Let's see if we can work that out bilaterally. In principle, a camera will take huge pictures.

As far as the innards are concerned, I think the seal was produced in two stages. The (red) kernel was some hard material, holding a piece of thread. After inspection, the container or train car was closed and locked. The thread was rigged so that it had to be broken to open whatever it sealed, the other end of the thread was fastened to the kernel and cut off. Next, the kernel was enveloped with lead, pressed into shape with a tweezer-like instrument with the tops forming a mould. The two holes in the fourth picture are where the thread went in and out.

After the train trip, the sealing was presented undamaged, to prove that the shipment had not been tampered with. Rather than cutting the thread, the lead part was opened and the red kernel broken (this may have been the intended way to open the sealing).

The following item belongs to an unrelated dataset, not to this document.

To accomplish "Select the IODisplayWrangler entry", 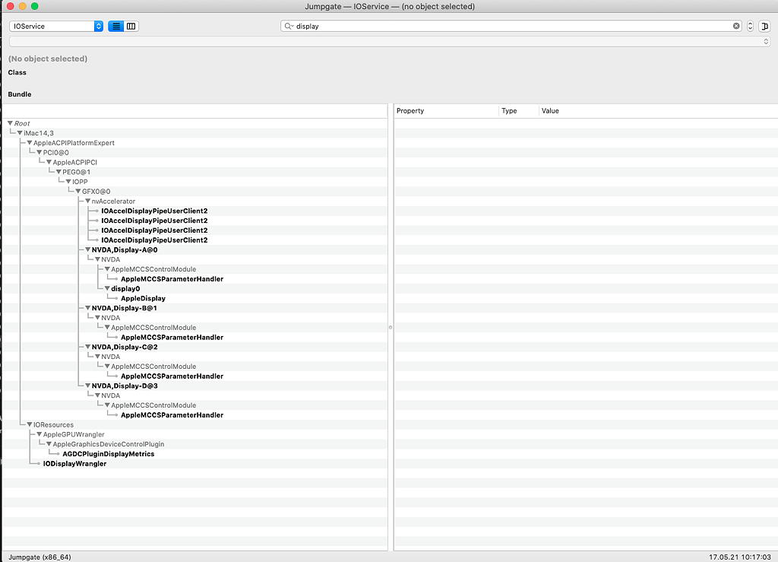I will [x=74, y=464].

I have a modern seal that works in a somewhat similar way. If you want, I can post pictures.

Peter

I had considered it could possibly be a seal, but couldn't read the inscriptions. I've run across train cargo seals from the late 1880's used in the US, or at least the impression of ones applied to coins. They're quiet rare and interesting to research as I've done a few times. Modern equivalents would be sealed cargoes on trucks, but they generally consist of a plastic contraption that looks like a small padlock. A number imprinted on the plastic matches the number that appears on the manifest. If the seal is broken the load is considered to be compromised.

I think your description of how this one might have worked makes sense.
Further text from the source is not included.